DATA EXTRACTS:
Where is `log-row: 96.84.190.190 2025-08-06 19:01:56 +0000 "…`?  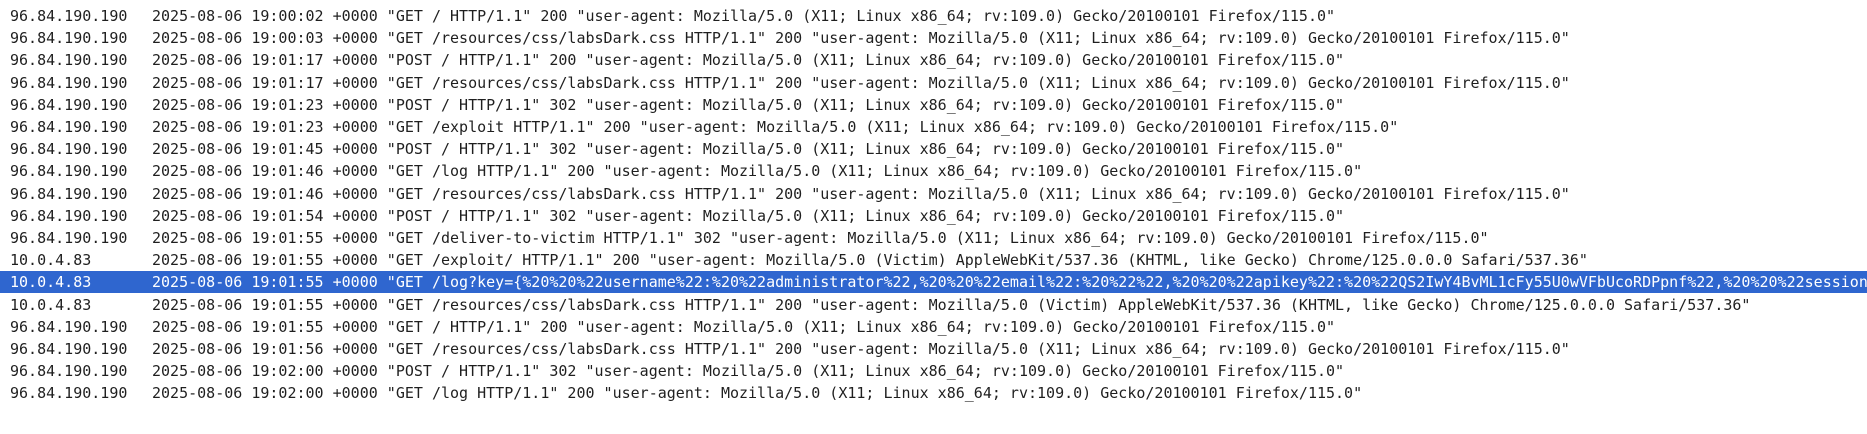
log-row: 96.84.190.190 2025-08-06 19:01:56 +0000 "… is located at coordinates (934, 349).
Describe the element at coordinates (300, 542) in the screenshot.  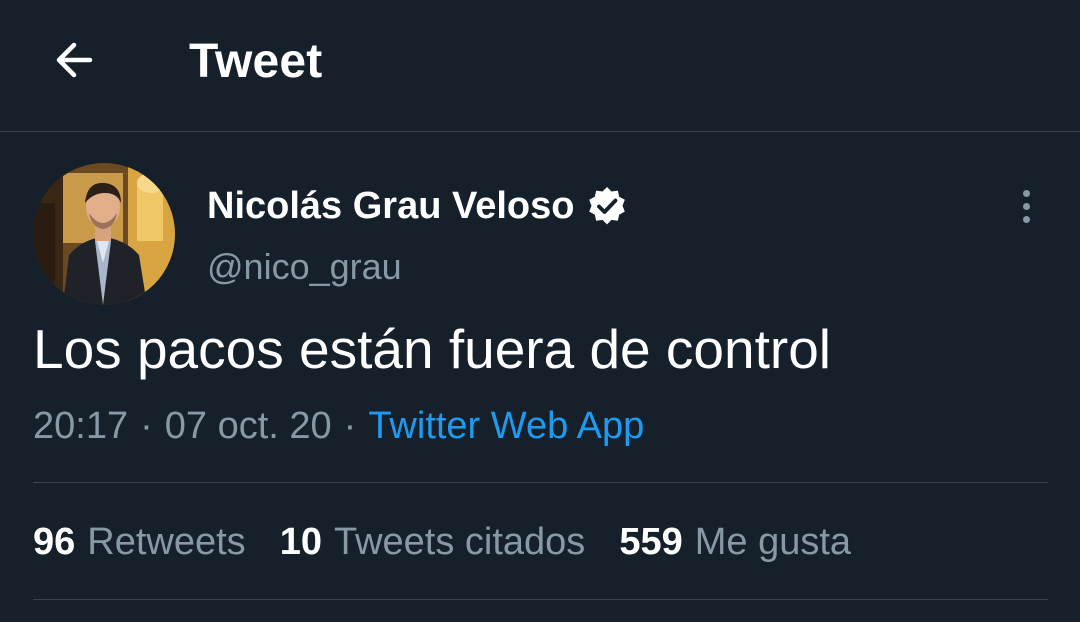
I see `stat-count: 10` at that location.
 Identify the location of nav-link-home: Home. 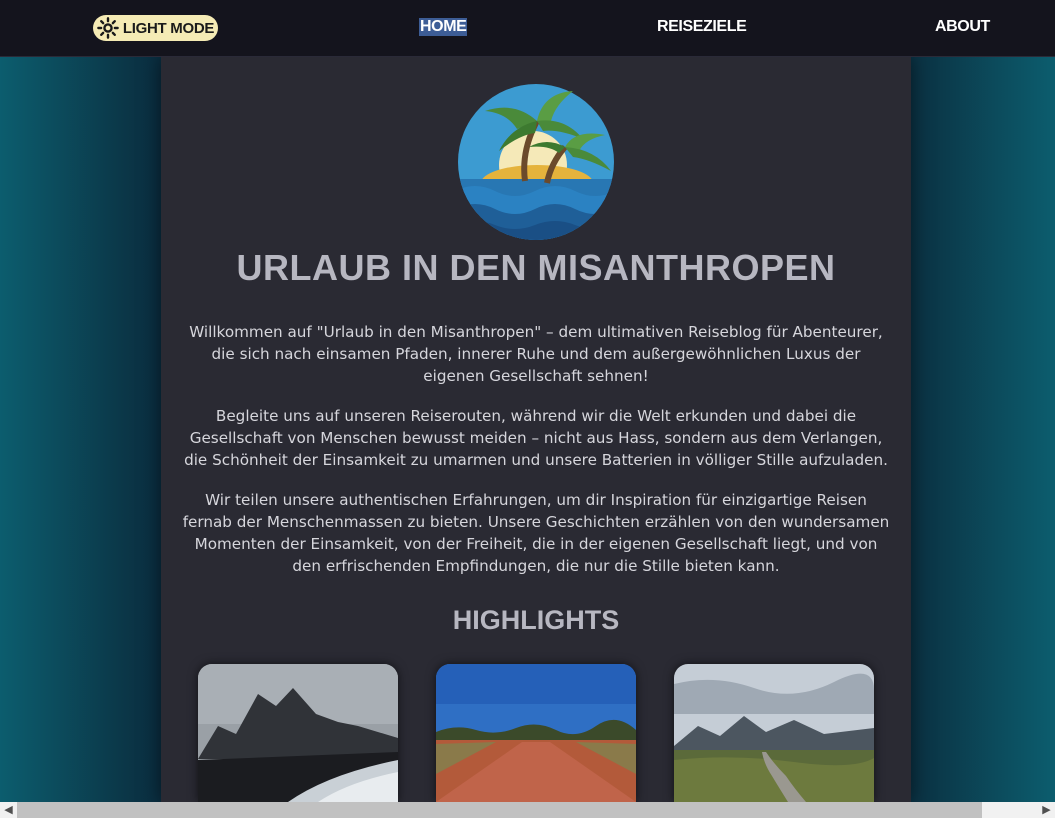
(444, 27).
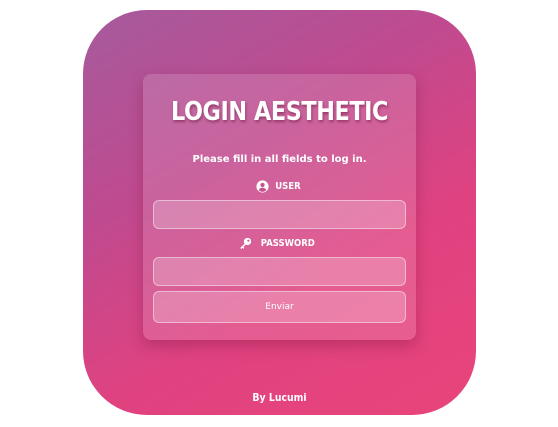  What do you see at coordinates (288, 244) in the screenshot?
I see `password-label-text: PASSWORD` at bounding box center [288, 244].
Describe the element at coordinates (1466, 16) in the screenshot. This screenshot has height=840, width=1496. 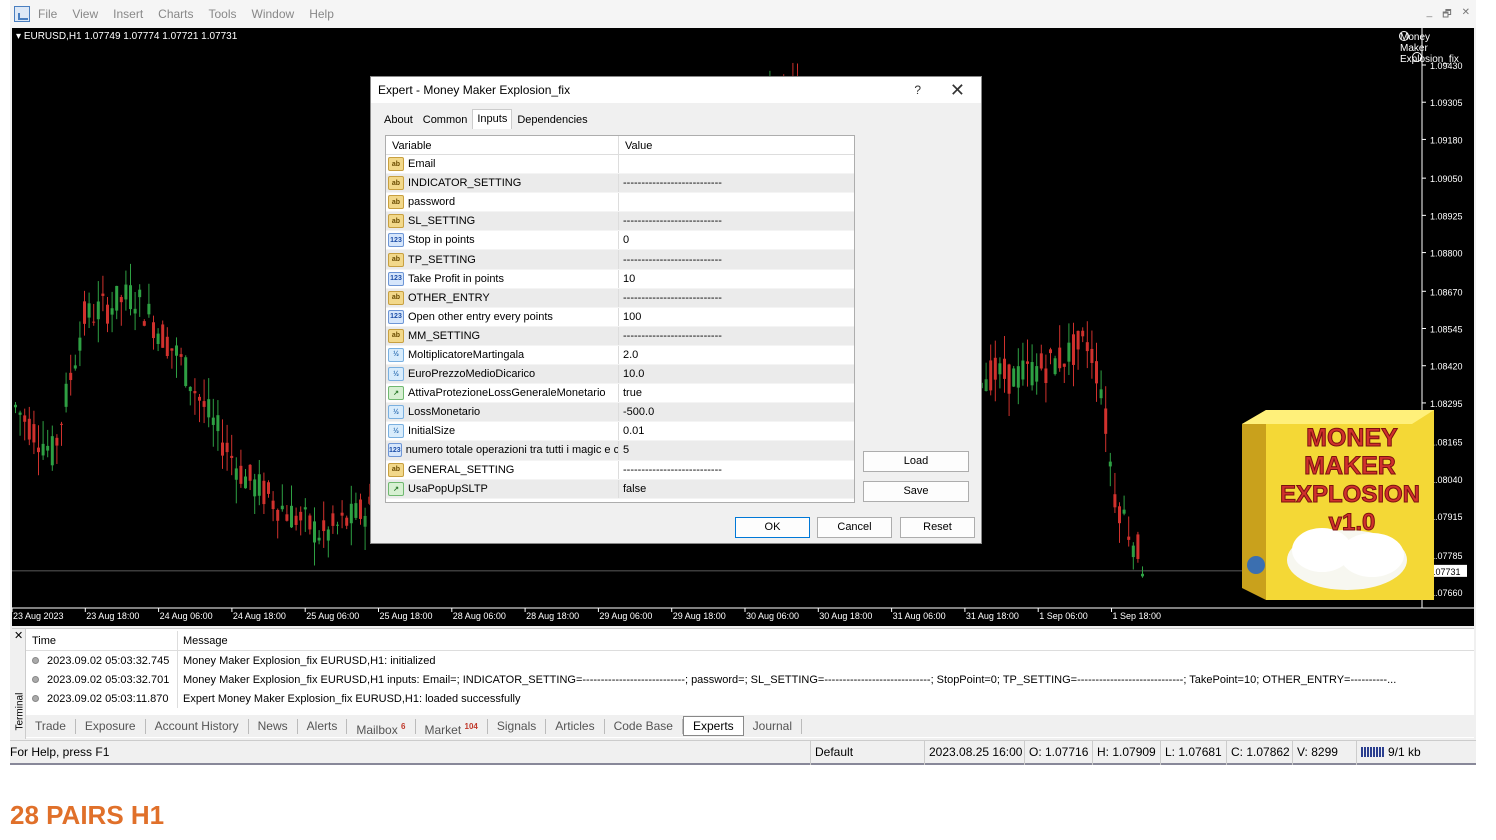
I see `close-icon: ✕` at that location.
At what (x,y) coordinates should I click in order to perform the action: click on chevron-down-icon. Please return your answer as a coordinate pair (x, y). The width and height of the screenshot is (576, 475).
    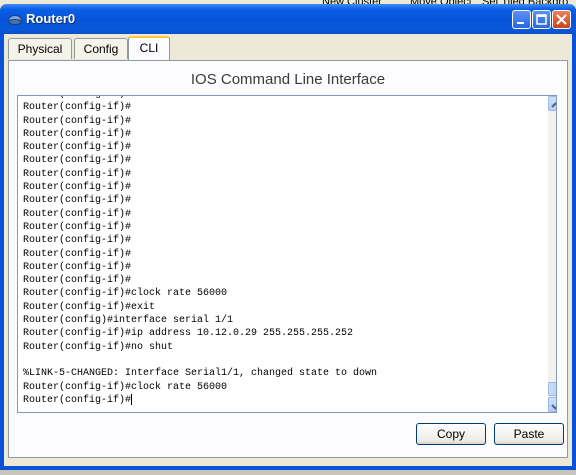
    Looking at the image, I should click on (554, 407).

PROBLEM TO SOLVE: Render every line of the data above as a JSON list of strings, one string per line, omitting blank lines and all picture markers.

SOLUTION TO THIS TASK:
[
  "Where is `log-row: 96.84.190.190 2025-08-06 19:01:56 +0000 \"…`?  ",
  "log-row: 96.84.190.190 2025-08-06 19:01:56 +0000 \"… is located at coordinates (934, 349).",
  "Describe the element at coordinates (300, 542) in the screenshot.  ",
  "I see `stat-count: 10` at that location.",
  " Identify the location of nav-link-home: Home. ",
  "(444, 27).",
  "  What do you see at coordinates (288, 244) in the screenshot?",
  "I see `password-label-text: PASSWORD` at bounding box center [288, 244].",
  "Describe the element at coordinates (1466, 16) in the screenshot. This screenshot has height=840, width=1496. ",
  "I see `close-icon: ✕` at that location.",
  "At what (x,y) coordinates should I click in order to perform the action: click on chevron-down-icon. Please return your answer as a coordinate pair (x, y). The width and height of the screenshot is (576, 475).",
  "    Looking at the image, I should click on (554, 407)."
]